● Your assignment
The lines to copy run from the one containing "How do I perform: Click" to the last line of the entries; output those lines exactly and only them, without pictures.

● Entries supplied
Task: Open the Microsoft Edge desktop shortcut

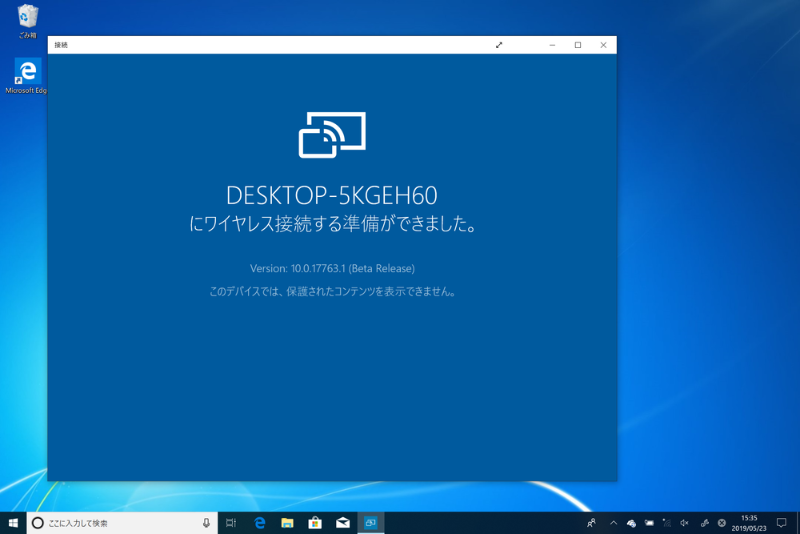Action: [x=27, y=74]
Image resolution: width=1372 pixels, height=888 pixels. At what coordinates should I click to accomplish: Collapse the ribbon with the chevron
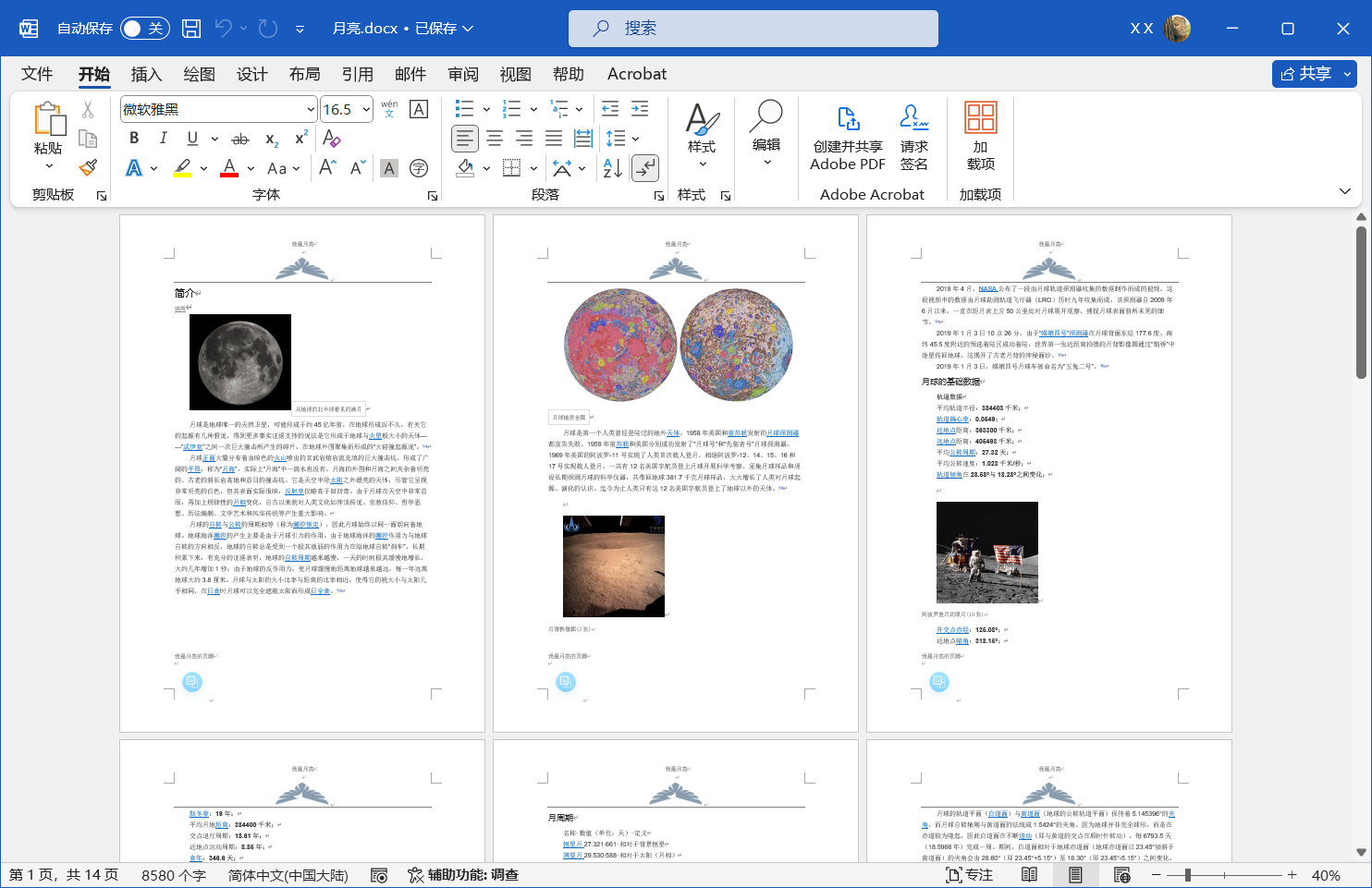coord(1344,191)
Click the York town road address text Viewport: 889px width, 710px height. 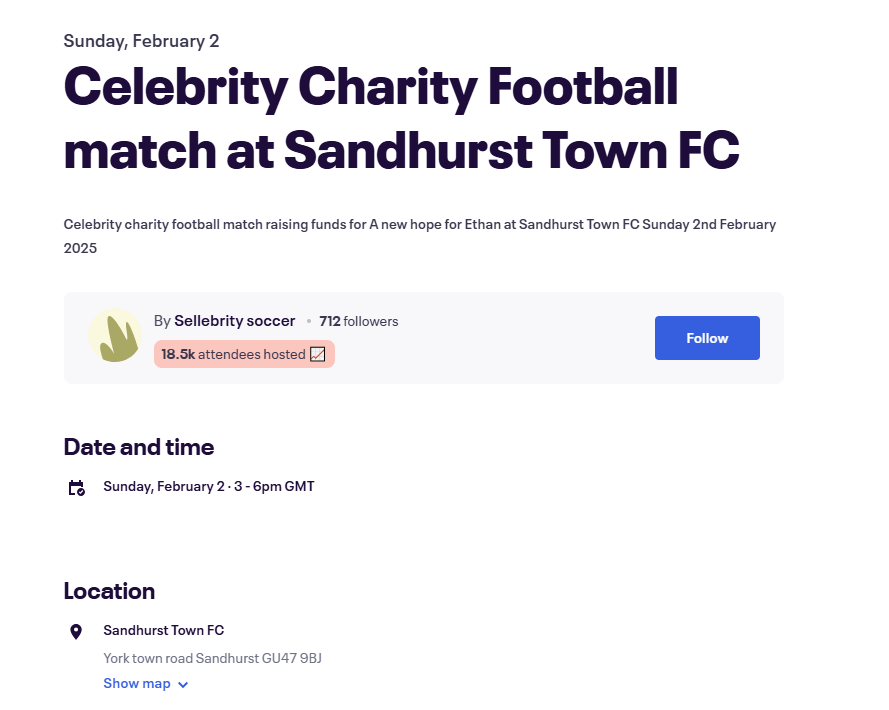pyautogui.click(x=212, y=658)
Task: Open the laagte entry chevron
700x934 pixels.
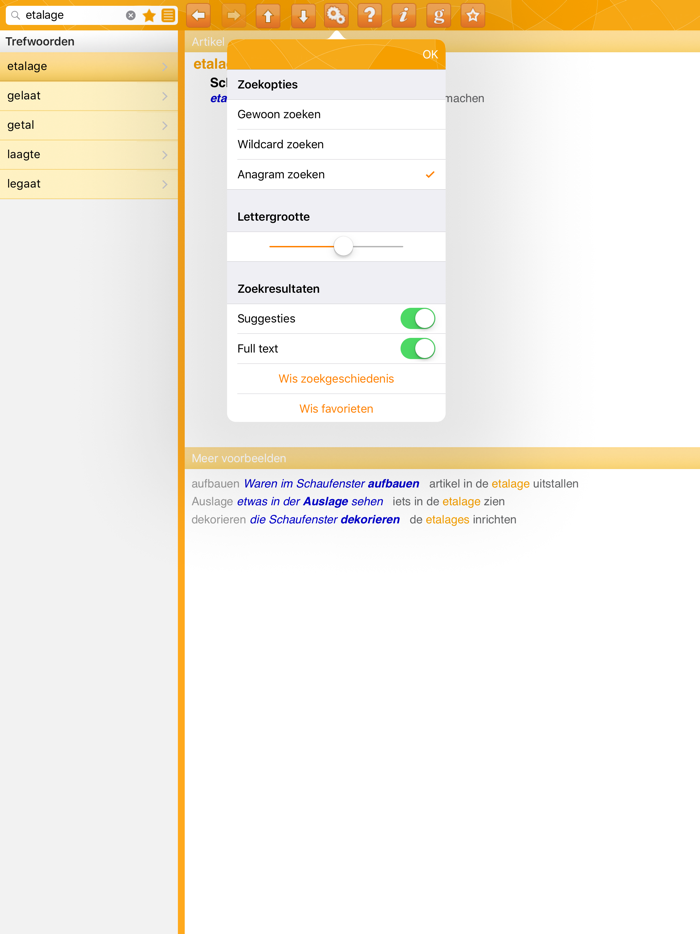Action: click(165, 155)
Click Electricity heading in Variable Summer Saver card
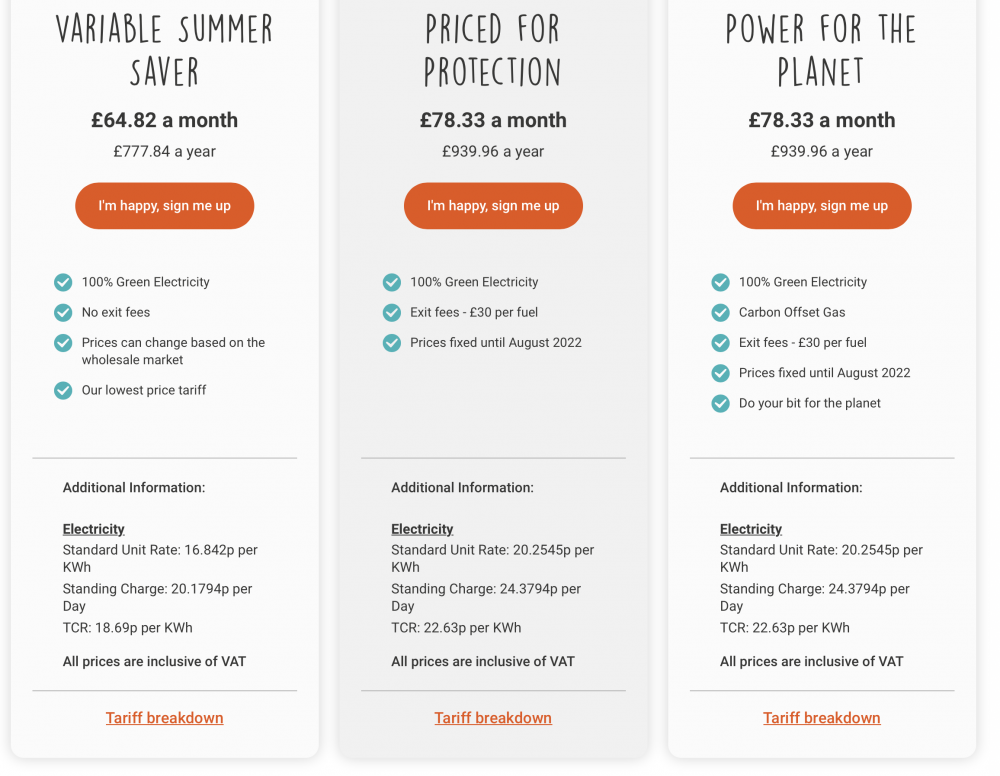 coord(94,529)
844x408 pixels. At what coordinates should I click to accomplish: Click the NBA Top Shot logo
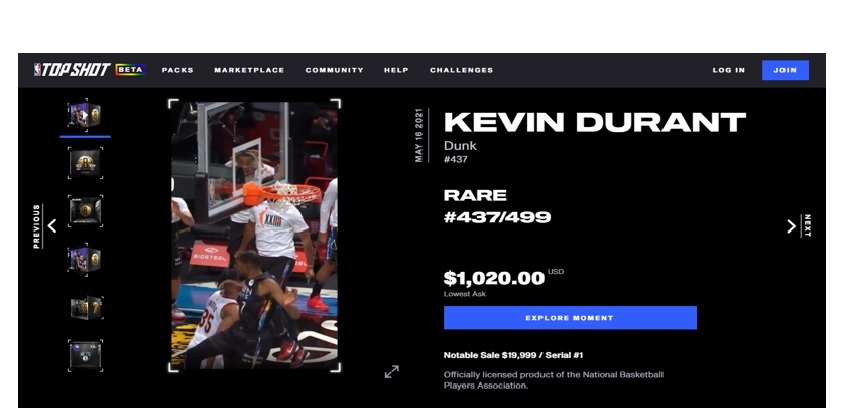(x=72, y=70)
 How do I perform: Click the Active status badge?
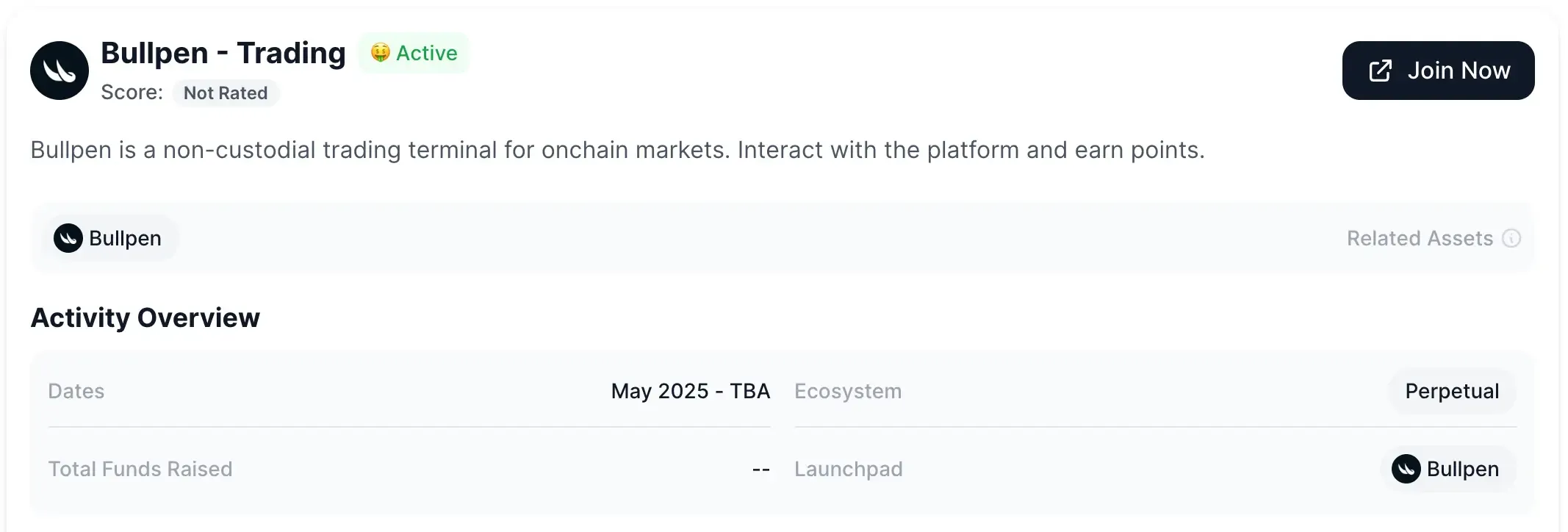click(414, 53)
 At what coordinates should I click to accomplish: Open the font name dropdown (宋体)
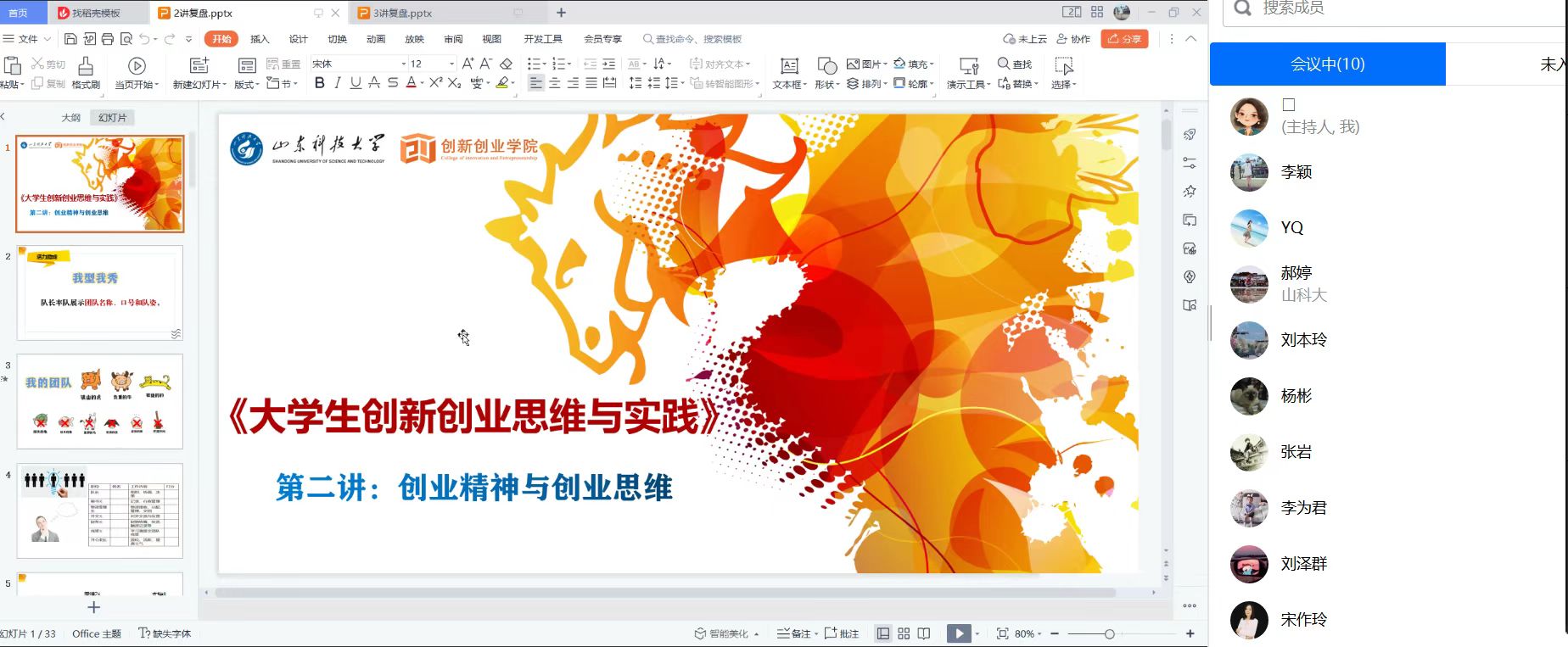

● Reply
 How do I perform: Click the Active status badge?
click(414, 53)
 At what coordinates should I click to accomplish: Open the font name dropdown (宋体)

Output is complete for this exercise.